Quotes to whet your appetite.
So now we
reward people, as if they were lab rats, with little tiny morsels of
reward, whether they’re coupons, clickbait headlines, discounts, special
offers, prizes, and so on, and somehow, they always come back for more.
We don’t really know why — and so we don’t know what fire we’re really
playing with, that we’re toying with the basics of human neurobiology
itself, that every click’s effect is something like a heroin injection,
dopamine triggering adrenalin surging through the system. This
dopaminergic, which is to say, unidimensional approach to human
potential, is a behaviourist approach to human potential, and it is a
linear approach to human potential: the presumption is that through
systematic rewards that trigger just one kind of experience, over and
over again, fight-flight, adrenaline high, addictively, people can be
trained to become…what, precisely? I’ll come back to that.
And
yet the result even for us, the masters of this dopaminergic approach
to human possibility is a vicious cycle. We have to offer ever more
intense and more fleeting rewards than the next person. This is Amazon’s
game, Facebook’s game, Tinder’s game, Instagram’s game more or less.

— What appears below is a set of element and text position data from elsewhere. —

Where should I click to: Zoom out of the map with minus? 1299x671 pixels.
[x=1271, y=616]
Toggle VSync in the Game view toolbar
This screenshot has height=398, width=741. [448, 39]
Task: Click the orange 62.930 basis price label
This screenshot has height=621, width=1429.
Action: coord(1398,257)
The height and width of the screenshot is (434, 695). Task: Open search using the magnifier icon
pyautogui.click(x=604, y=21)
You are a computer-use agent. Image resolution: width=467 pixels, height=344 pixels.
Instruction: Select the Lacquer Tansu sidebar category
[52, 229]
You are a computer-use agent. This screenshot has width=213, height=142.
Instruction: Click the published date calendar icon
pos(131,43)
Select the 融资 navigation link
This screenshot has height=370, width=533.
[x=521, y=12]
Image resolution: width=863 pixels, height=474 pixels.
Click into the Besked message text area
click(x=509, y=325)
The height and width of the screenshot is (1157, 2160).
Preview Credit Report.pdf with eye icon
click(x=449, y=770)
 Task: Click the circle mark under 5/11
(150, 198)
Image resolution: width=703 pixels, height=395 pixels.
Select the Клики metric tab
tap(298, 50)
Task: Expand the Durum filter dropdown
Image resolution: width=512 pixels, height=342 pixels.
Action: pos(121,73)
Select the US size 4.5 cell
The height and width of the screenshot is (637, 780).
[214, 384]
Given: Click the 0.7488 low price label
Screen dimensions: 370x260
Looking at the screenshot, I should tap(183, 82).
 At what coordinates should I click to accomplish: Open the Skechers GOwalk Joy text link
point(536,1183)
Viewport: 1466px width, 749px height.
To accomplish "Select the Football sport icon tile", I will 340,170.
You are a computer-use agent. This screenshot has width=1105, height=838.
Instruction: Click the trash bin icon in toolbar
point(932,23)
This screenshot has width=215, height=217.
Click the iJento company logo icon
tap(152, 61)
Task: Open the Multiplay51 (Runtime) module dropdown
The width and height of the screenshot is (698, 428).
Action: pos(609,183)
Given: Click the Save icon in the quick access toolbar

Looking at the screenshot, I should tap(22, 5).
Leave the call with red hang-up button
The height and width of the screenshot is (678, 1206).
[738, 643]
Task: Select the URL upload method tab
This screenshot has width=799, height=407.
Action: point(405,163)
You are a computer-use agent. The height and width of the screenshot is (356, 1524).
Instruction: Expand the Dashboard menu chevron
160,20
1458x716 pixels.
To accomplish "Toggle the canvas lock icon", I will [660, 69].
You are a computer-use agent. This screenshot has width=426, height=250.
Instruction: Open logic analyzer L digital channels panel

Swipe. Don’t let it get away! There’s an endless universe of stuff out
there, and you’d better click now, unless you want to wander lost in it
forever. “You need your pretty little fix now, don't you?”, the
algorithm whispers. You’ve heard it and I’ve heard it, and we’ve both
responded desperately, too.
So what should we be doing? Giving people ways to express themselves. Not
their “better selves” or their “true selves” or any of the rest of it.
Just themselves. Aren’t we doing that? No. Are you kidding? We’ve
created a performative game, in which true self expression is mocked,
scorned, thwarted, and stifled. I’ll
leave that topic for the future. Suffice it to say that algorithmic
addiction is one the gravest new problems of now.